Orphnet Logging supports four authentication methods. JWT access/refresh tokens handle user sessions, while API keys handle programmatic access.

Token Types

TokenPrefixLifetimePurpose
Access TokeneyJ (JWT)15 minutesAuthenticate user requests
Refresh Tokenrt_7 daysObtain new access tokens
API Keysk_Until revokedProgrammatic access (client SDK)
Verification Tokenvt_24 hoursEmail verification, password reset, magic links

Scope System

API keys carry scopes that control what operations they can perform:

ScopeGrants
logs:readQuery logs
logs:writeIngest logs (implies logs:read)
adminFull workspace management

Queue-Based Ingestion

Log entries are never written synchronously during request handling. Instead, they are sent to a Cloudflare Queue for async processing:

  1. Handler validates the log payload
  2. Payload is sent to QUEUE_LOGGING via c.env.QUEUE_LOGGING.send(payload)
  3. Response returns immediately with 202 Accepted
  4. Queue consumer writes to KV (for fast recent access) and D1 (for queryable storage)
  5. Periodic archival exports to R2 as NDJSON files

This decoupling ensures log ingestion never blocks application responses.

Smart Query Routing

When querying logs, the LogQueryService automatically selects the best backend:

  • KV -- Used when the query window is within the last 24 hours.

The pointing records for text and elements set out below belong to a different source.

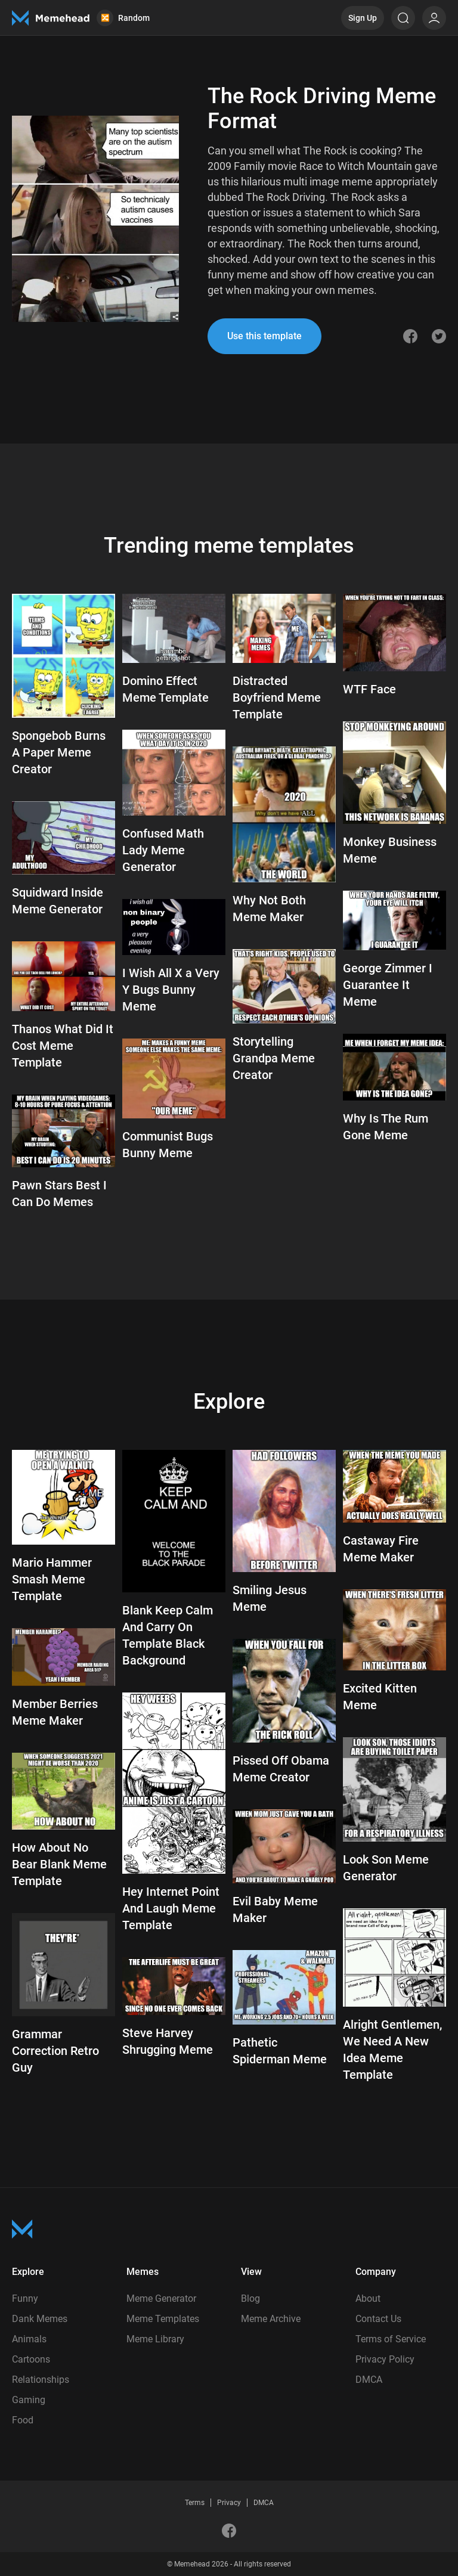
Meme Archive (271, 2318)
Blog (250, 2298)
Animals (29, 2339)
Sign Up (362, 18)
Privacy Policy (384, 2359)
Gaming (28, 2399)
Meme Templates (162, 2318)
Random (123, 18)
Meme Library (155, 2339)
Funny (25, 2298)
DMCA (368, 2379)
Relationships (40, 2379)
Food (22, 2420)
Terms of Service (390, 2339)
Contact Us (378, 2318)
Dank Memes (39, 2318)
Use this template (264, 336)
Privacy (229, 2502)
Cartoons (31, 2359)
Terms (195, 2502)
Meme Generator (161, 2298)
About (367, 2298)
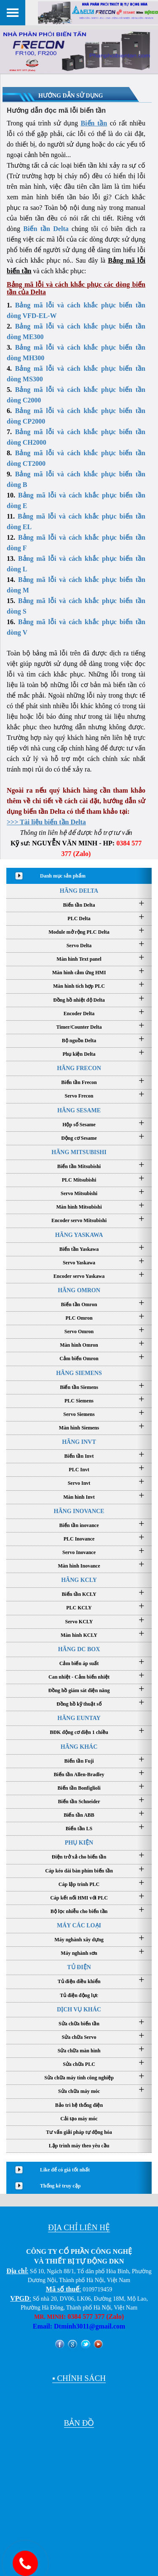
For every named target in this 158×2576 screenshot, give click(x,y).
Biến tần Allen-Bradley (79, 1774)
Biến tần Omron (79, 1304)
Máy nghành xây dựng (78, 1940)
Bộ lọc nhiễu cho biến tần (79, 1911)
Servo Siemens (78, 1414)
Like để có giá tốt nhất (65, 2170)
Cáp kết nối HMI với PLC (79, 1898)
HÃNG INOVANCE (79, 1511)
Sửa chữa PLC (79, 2064)
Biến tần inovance (79, 1525)
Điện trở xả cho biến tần (79, 1857)
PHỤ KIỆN (79, 1843)
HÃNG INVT (79, 1442)
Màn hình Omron (79, 1345)
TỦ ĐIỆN (79, 1967)
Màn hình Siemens (79, 1428)
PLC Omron (78, 1318)
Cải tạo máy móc (78, 2119)
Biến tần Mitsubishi (79, 1166)
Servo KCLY (79, 1622)
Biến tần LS (79, 1828)
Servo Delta (79, 945)
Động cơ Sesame (79, 1138)
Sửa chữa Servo (79, 2037)
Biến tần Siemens (79, 1387)
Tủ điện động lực (79, 1995)
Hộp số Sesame (79, 1125)
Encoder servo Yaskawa (79, 1276)
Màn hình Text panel (78, 959)
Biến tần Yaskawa (79, 1249)
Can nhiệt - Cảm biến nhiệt (79, 1677)
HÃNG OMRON (79, 1290)
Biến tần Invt (79, 1456)
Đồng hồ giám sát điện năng (79, 1690)
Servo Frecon (78, 1096)
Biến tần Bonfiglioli (78, 1788)
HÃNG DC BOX (79, 1649)
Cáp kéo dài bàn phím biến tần (79, 1871)
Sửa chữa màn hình (79, 2051)
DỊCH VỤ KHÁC (79, 2009)
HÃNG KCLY (79, 1580)
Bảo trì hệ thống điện (79, 2105)
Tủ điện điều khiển (79, 1981)
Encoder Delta (79, 1013)
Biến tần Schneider (79, 1801)
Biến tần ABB (79, 1815)
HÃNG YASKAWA (79, 1235)
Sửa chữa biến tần (79, 2024)
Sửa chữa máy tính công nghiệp (79, 2078)
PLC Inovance (79, 1539)
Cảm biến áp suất (79, 1663)
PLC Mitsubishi (79, 1180)
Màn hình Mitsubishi (79, 1207)
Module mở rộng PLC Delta (79, 932)
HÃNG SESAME (79, 1110)
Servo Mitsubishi (79, 1193)
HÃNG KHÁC (79, 1747)
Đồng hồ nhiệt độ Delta (79, 1000)
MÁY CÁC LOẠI (79, 1925)
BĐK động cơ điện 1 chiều (79, 1732)
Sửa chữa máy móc (79, 2091)
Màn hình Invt (79, 1497)
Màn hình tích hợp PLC (79, 986)
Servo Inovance (79, 1552)
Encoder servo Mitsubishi (79, 1220)
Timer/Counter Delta (79, 1027)
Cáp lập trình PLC (79, 1884)
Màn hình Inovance (79, 1566)
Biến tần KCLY (79, 1594)
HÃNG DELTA (79, 891)
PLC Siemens (79, 1401)
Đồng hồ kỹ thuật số (79, 1704)
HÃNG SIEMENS (79, 1373)
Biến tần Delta (45, 228)
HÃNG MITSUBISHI (78, 1152)
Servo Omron (79, 1331)
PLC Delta (78, 918)
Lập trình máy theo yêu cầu (79, 2146)
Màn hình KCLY (79, 1635)
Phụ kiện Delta (78, 1054)
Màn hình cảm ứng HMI (79, 973)
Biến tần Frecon (78, 1082)
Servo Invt (79, 1483)
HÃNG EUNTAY (78, 1718)
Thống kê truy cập (60, 2186)
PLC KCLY (79, 1608)
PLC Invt (79, 1470)
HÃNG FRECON (79, 1068)
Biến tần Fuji (79, 1761)
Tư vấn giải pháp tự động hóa (79, 2132)
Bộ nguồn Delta (79, 1040)
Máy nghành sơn (79, 1953)
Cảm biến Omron (78, 1358)
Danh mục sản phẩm (63, 876)
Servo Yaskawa (79, 1263)
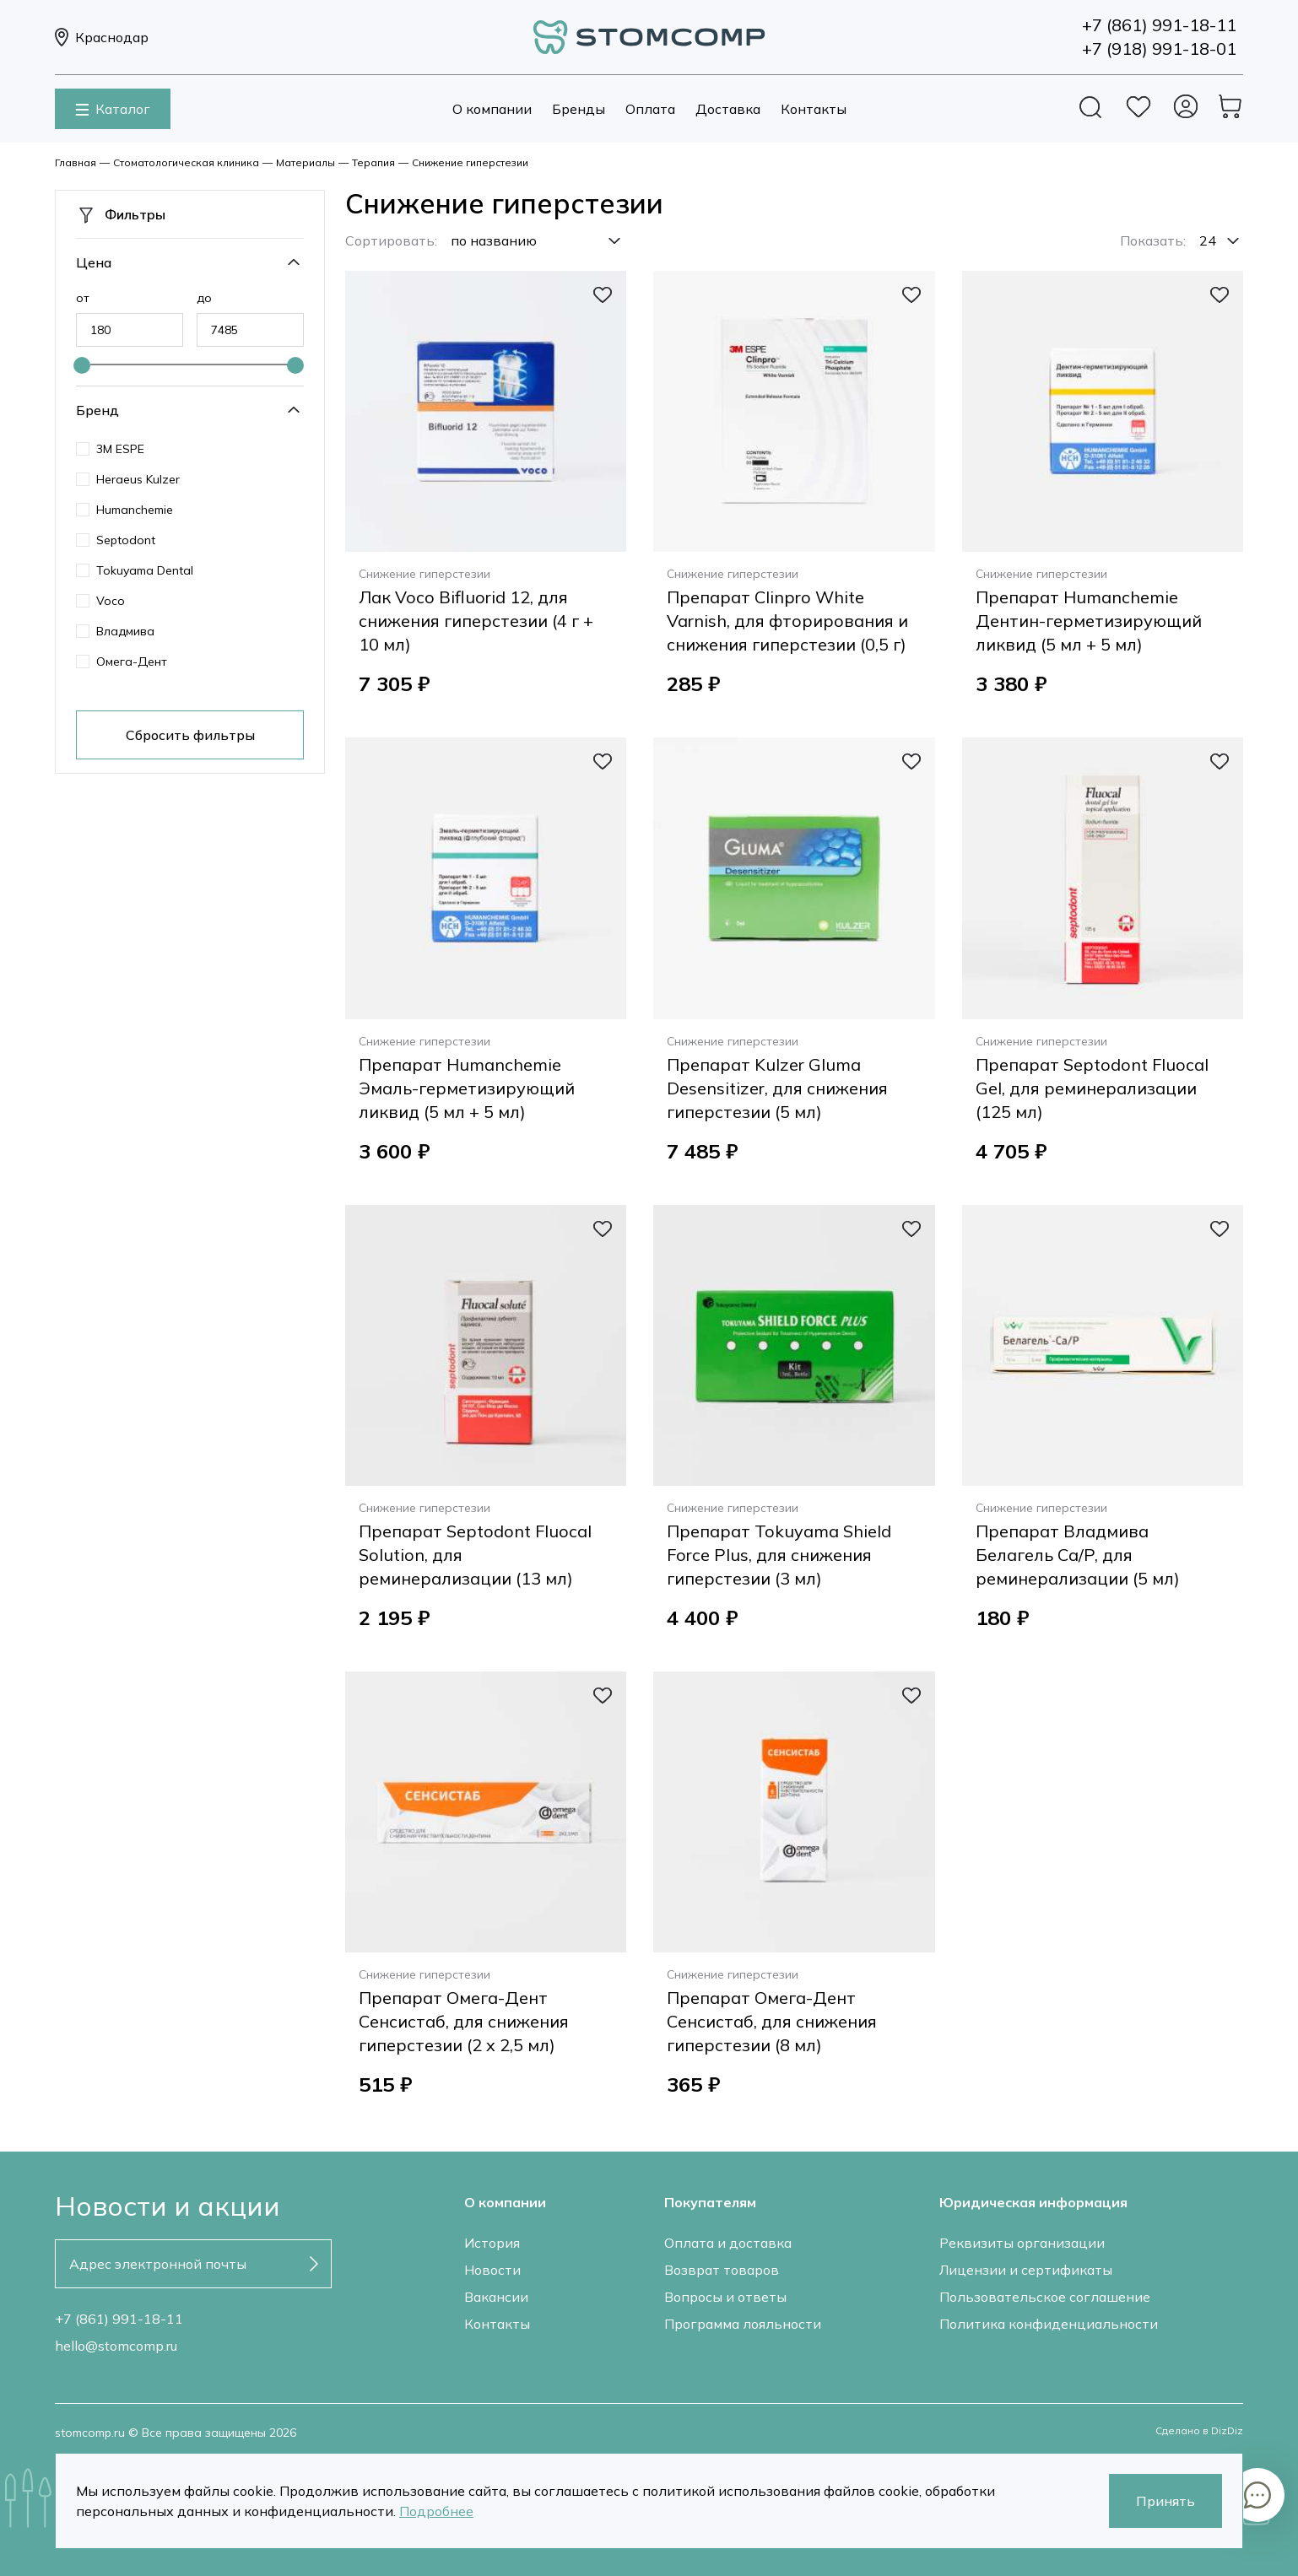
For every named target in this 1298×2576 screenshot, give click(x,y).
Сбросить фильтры (190, 734)
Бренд (97, 410)
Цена (93, 262)
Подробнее (436, 2511)
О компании (492, 108)
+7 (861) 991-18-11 (119, 2318)
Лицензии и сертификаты (1025, 2269)
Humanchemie (134, 509)
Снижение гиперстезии (470, 162)
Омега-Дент (131, 661)
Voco (110, 600)
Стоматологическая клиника (186, 162)
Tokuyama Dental (144, 570)
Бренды (578, 108)
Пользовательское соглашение (1044, 2296)
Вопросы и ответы (725, 2296)
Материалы (305, 162)
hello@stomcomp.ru (116, 2345)
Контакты (813, 108)
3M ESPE (120, 448)
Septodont (125, 540)
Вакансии (496, 2296)
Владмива (125, 631)
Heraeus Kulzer (138, 479)
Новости (492, 2269)
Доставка (727, 108)
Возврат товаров (721, 2269)
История (492, 2242)
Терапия (373, 162)
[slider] (81, 365)
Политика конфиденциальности (1048, 2323)
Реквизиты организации (1022, 2242)
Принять (1165, 2500)
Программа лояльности (742, 2323)
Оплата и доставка (728, 2242)
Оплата (650, 108)
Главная (75, 162)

Fastest reads, but limited filtering.
  • D1 -- Used for queries beyond 24 hours or when complex filtering (by type, category, level) is needed. Full SQL query capabilities.
  • R2 -- Used for archive exports. Returns NDJSON streams for bulk data retrieval.

You can override automatic routing by passing "source": "d1" or "source": "kv" in query requests.